Work item: With pictures excluded, copy word for word the lines in the data below from the line containing "Screen dimensions: 1024x1024" through the line containing "Where should I click to: Click the".

Exercise material:
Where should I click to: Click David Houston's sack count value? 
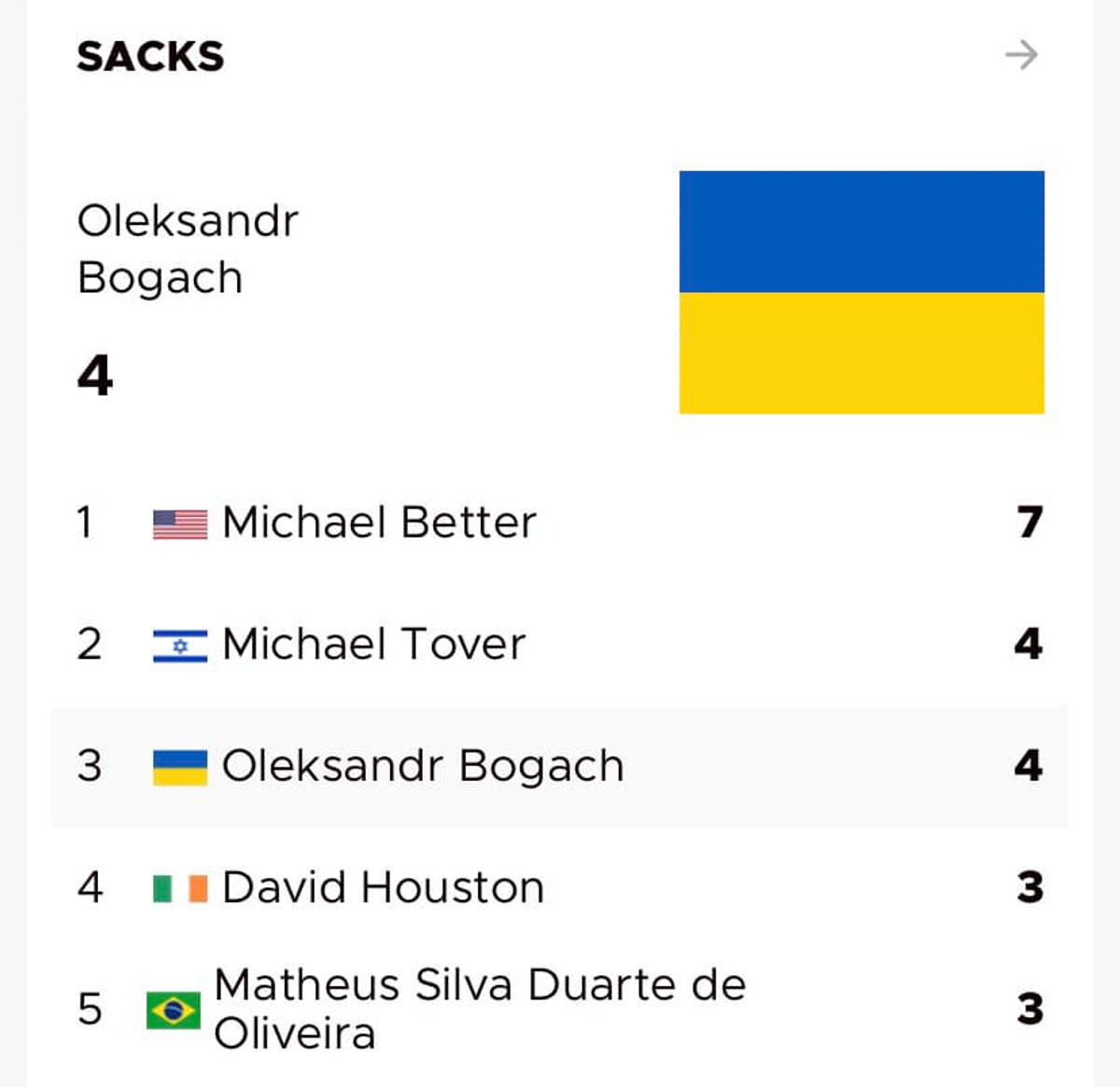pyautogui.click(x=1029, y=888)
...
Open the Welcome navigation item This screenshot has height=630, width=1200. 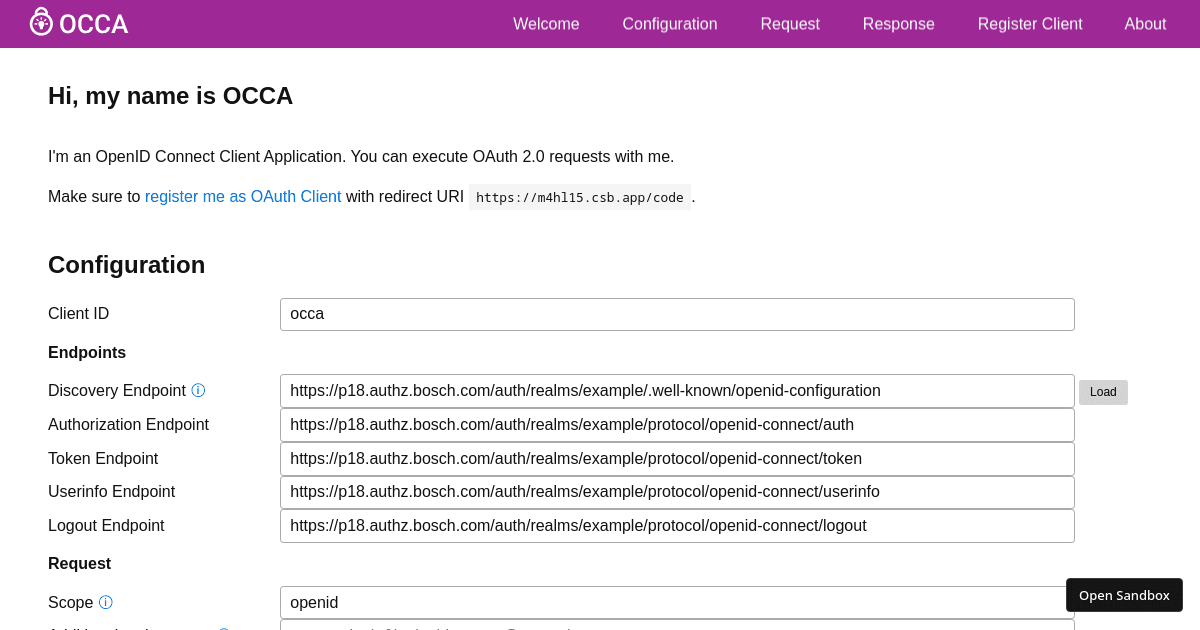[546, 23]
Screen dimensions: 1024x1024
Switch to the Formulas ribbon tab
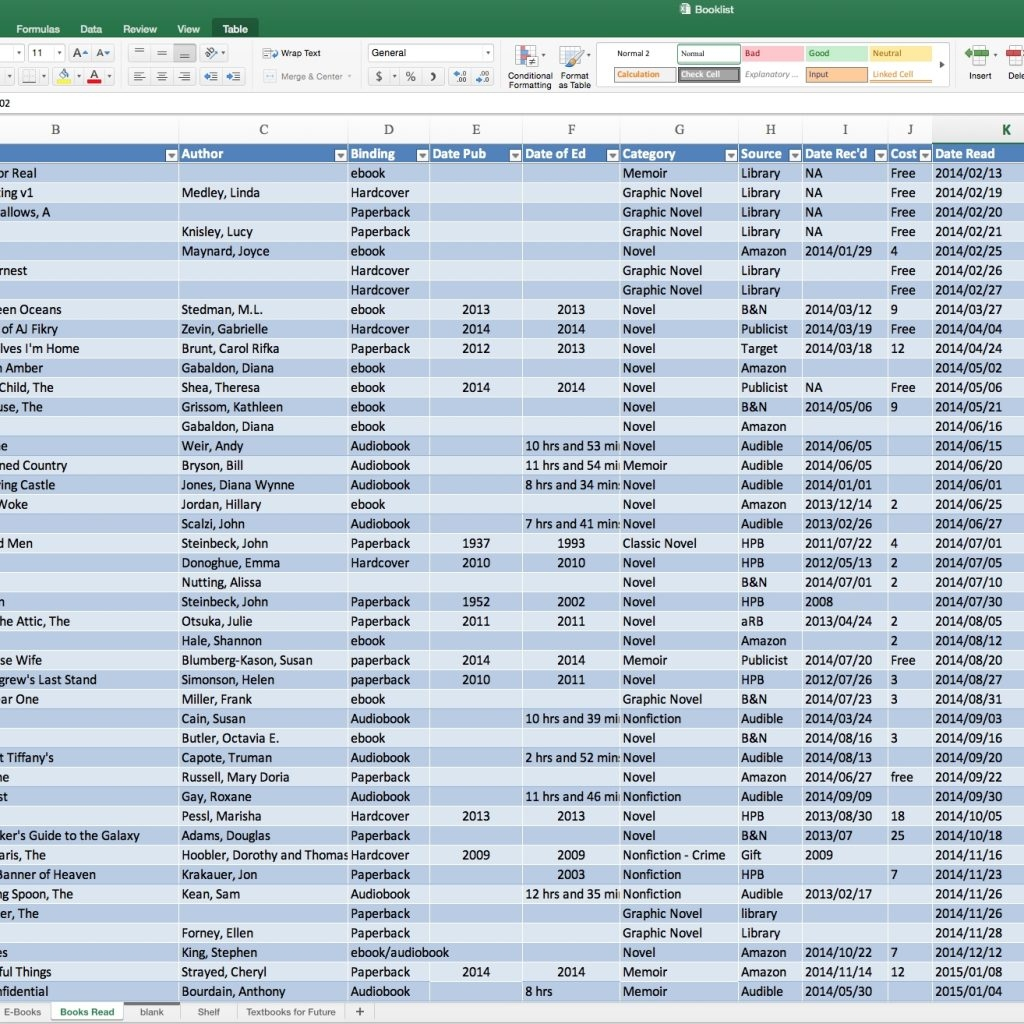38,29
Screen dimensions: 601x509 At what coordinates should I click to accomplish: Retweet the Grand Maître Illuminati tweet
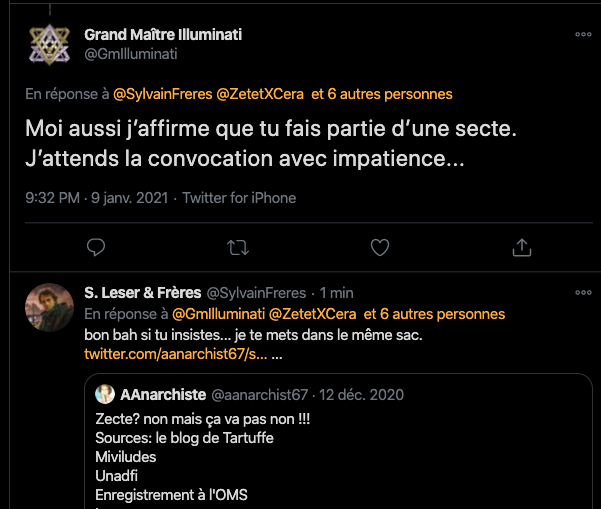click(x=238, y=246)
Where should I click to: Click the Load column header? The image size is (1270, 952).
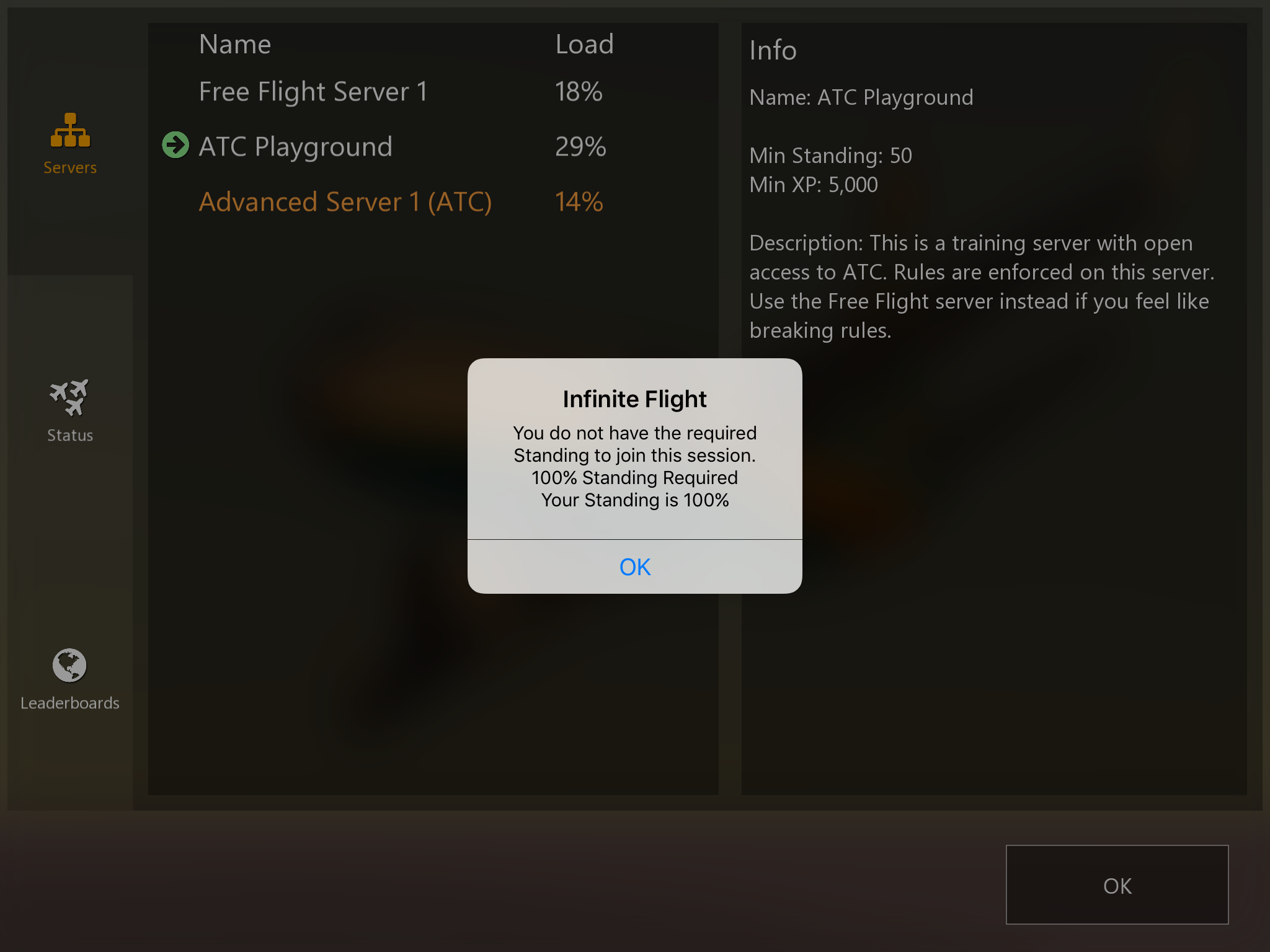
==
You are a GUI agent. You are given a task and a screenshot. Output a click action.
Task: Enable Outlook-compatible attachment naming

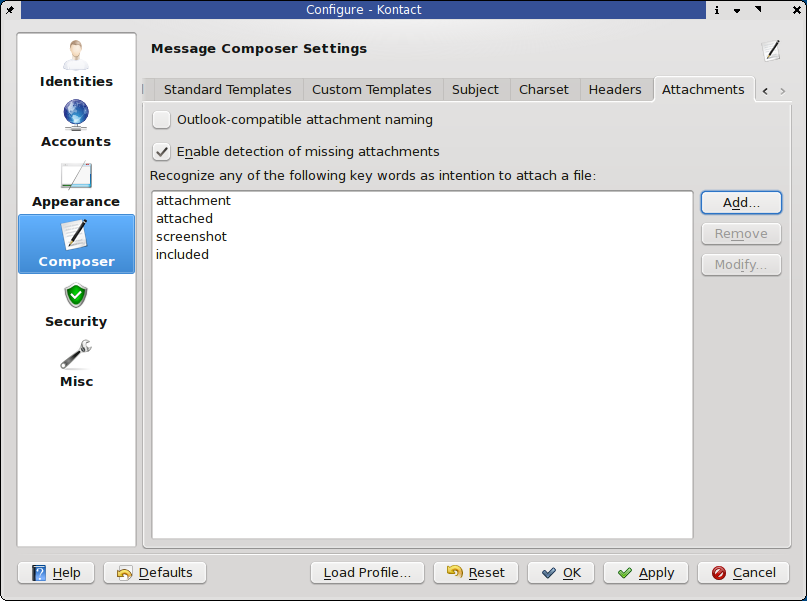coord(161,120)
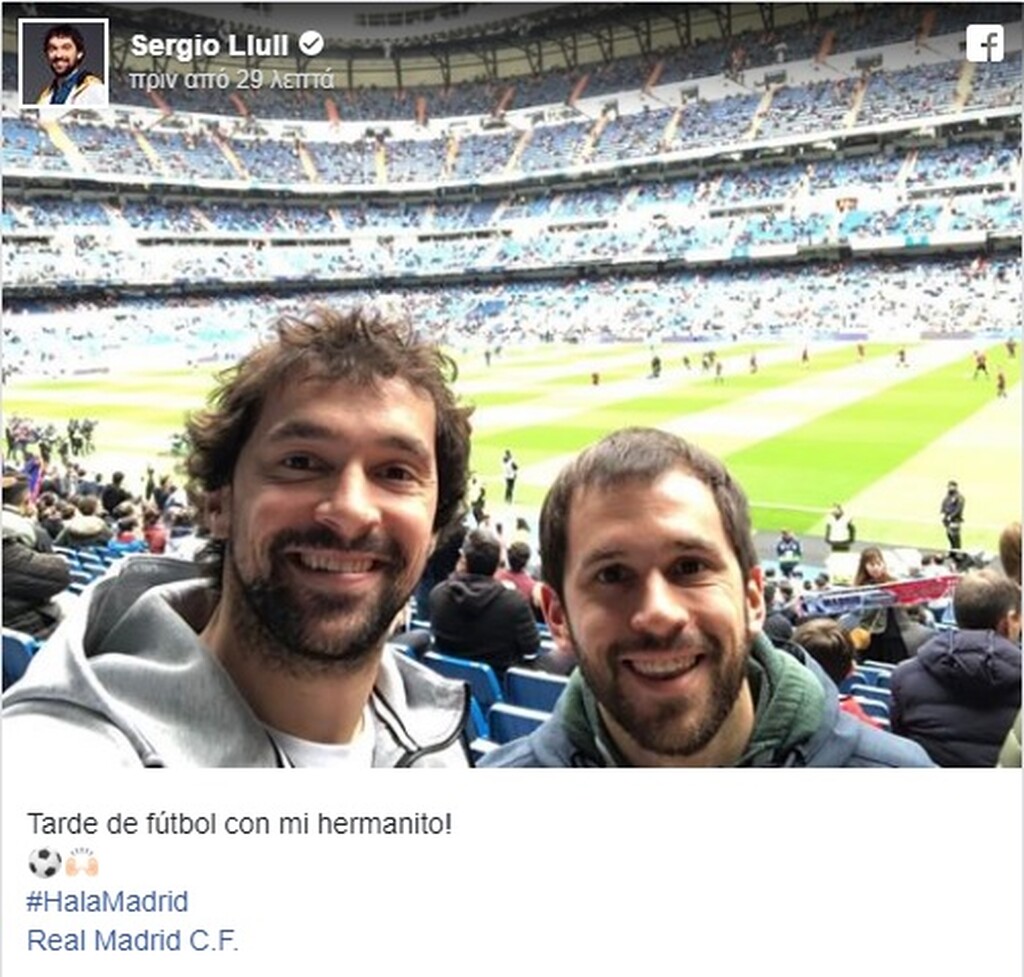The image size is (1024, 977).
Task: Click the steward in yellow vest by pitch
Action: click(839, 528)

Written answer:
Screen dimensions: 1024x1024
Switch to the Formulas ribbon tab
38,29
Screen dimensions: 601x509 At what coordinates should I click to accomplish: Retweet the Grand Maître Illuminati tweet
click(x=238, y=246)
Where should I click to: Click the Load column header? The image size is (1270, 952).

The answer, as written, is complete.